WHAT THE TASK REQUIRES
Restate all data exactly. No images.

╭─ EXCERPTED DATA

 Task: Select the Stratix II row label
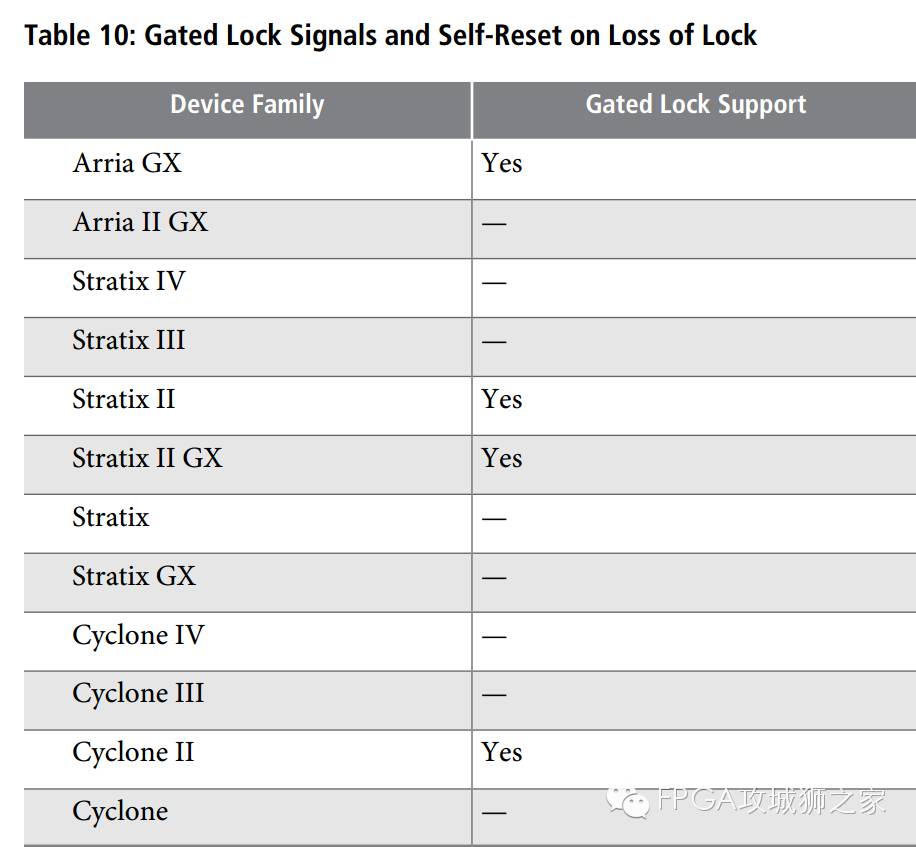point(124,399)
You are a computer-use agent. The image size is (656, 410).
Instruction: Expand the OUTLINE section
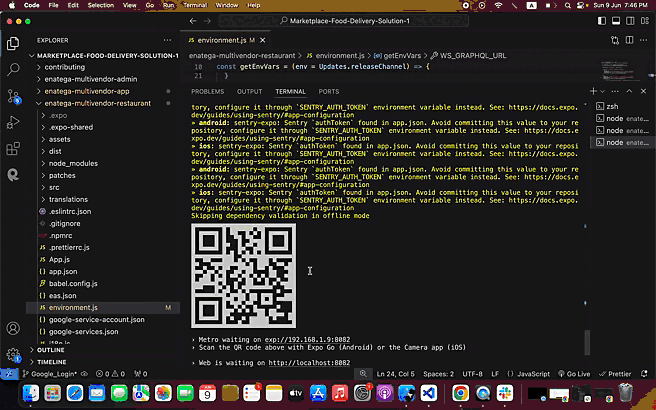pyautogui.click(x=50, y=350)
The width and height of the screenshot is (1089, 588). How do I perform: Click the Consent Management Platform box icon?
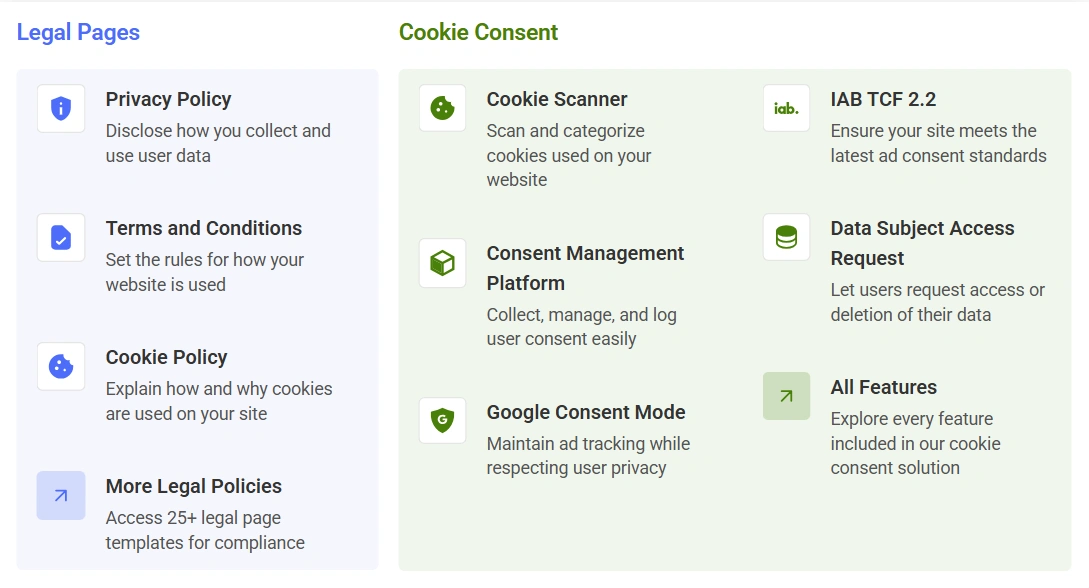(442, 263)
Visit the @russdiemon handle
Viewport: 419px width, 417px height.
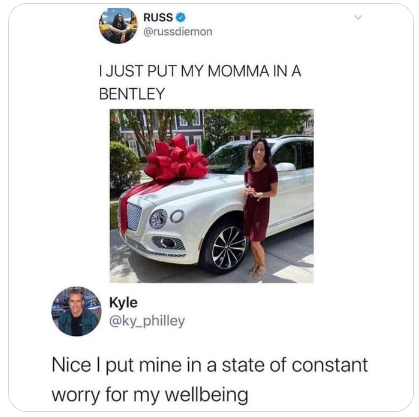[x=178, y=32]
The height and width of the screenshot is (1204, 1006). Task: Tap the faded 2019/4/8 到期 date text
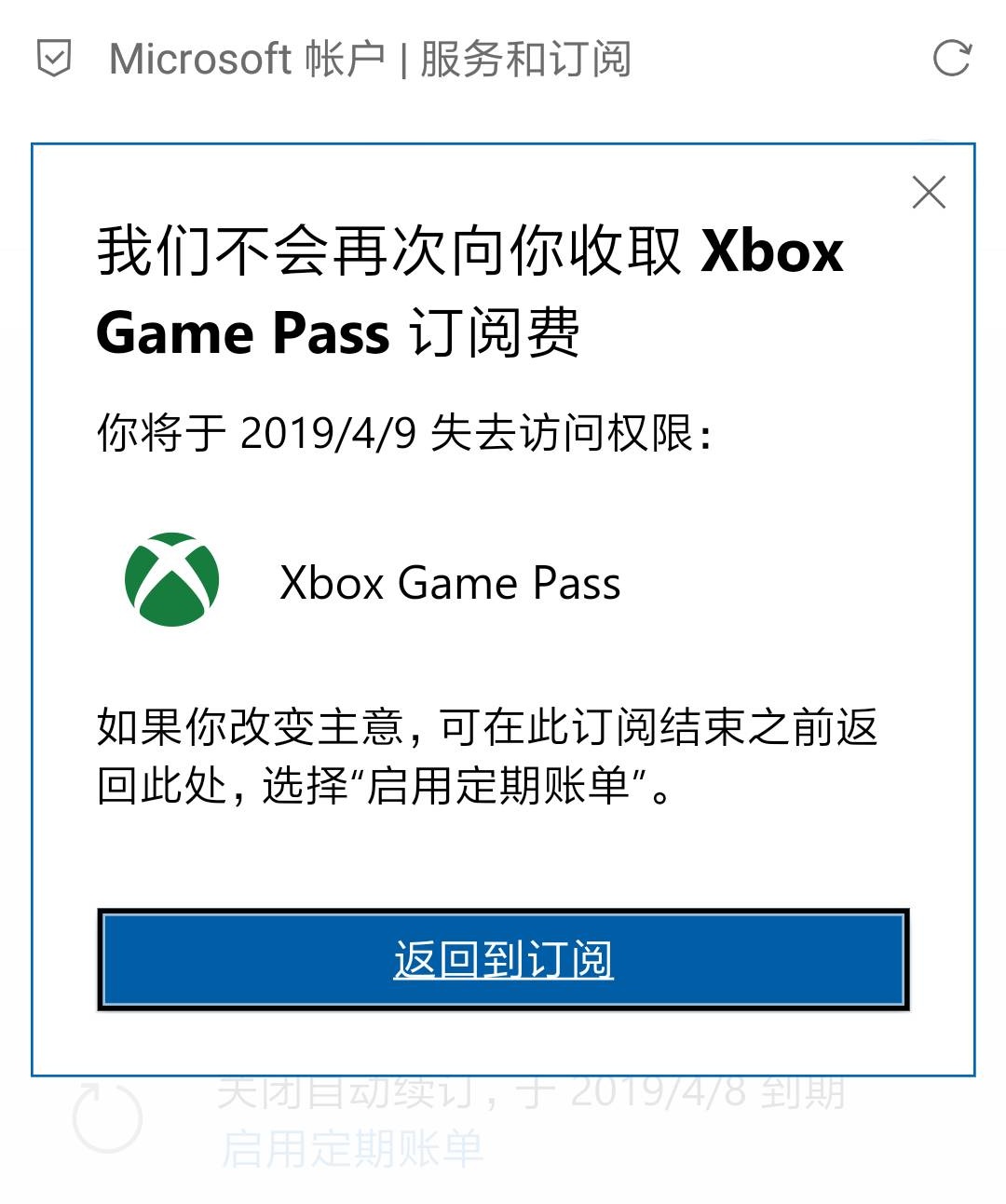[707, 1091]
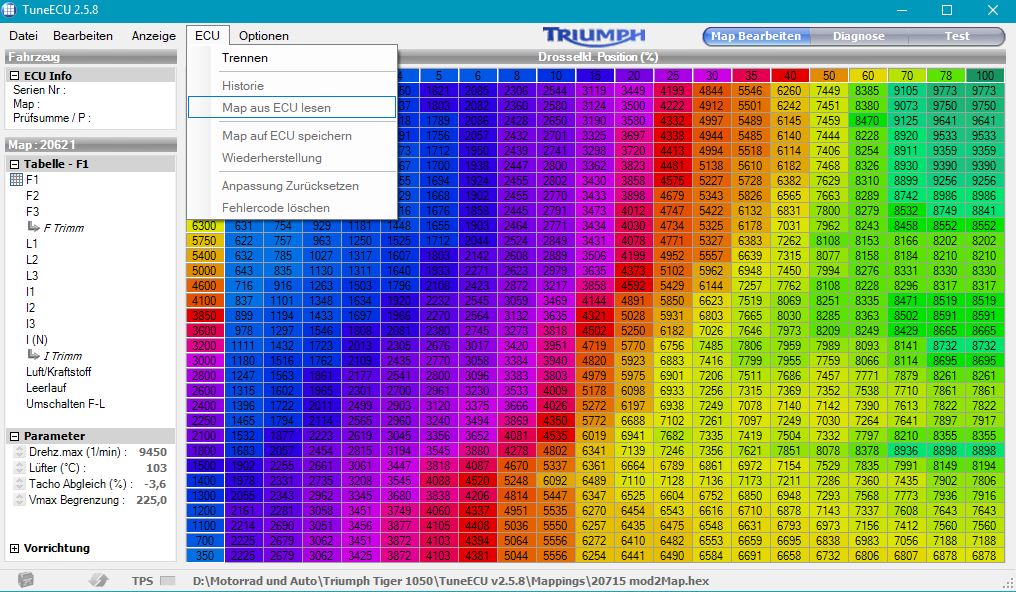Screen dimensions: 1016x592
Task: Expand the Vorrichtung section
Action: coord(15,548)
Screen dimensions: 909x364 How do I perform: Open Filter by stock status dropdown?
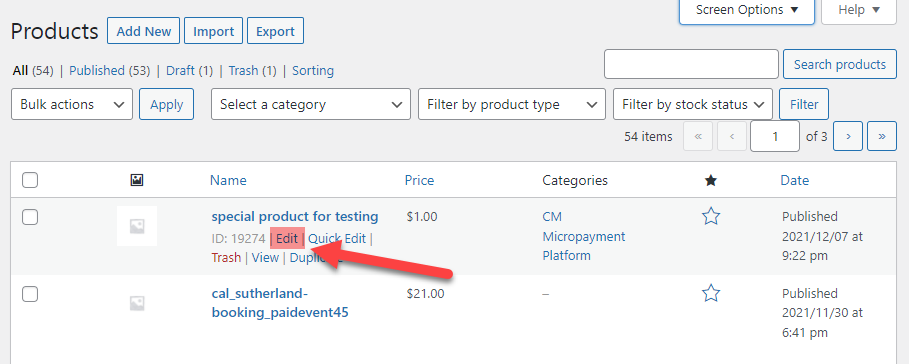click(x=693, y=104)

╰─

ANSWER FOR THIS EXERCISE
 Task: Select the Stratix II row label
point(124,399)
You are a computer-use agent. The image size is (656, 410).
Instruction: Expand the OUTLINE section
pyautogui.click(x=50, y=350)
The width and height of the screenshot is (1089, 588). How do I perform: Click the Consent Management Platform box icon?
(442, 263)
Visit the @russdiemon handle
Viewport: 419px width, 417px height.
[x=178, y=32]
The height and width of the screenshot is (1204, 1006). Task: Tap the faded 2019/4/8 到期 date text
[707, 1091]
Screen dimensions: 1016x592
Task: Expand the Vorrichtung section
Action: coord(15,548)
Screen dimensions: 909x364 How do I perform: Open Filter by stock status dropdown?
click(x=693, y=104)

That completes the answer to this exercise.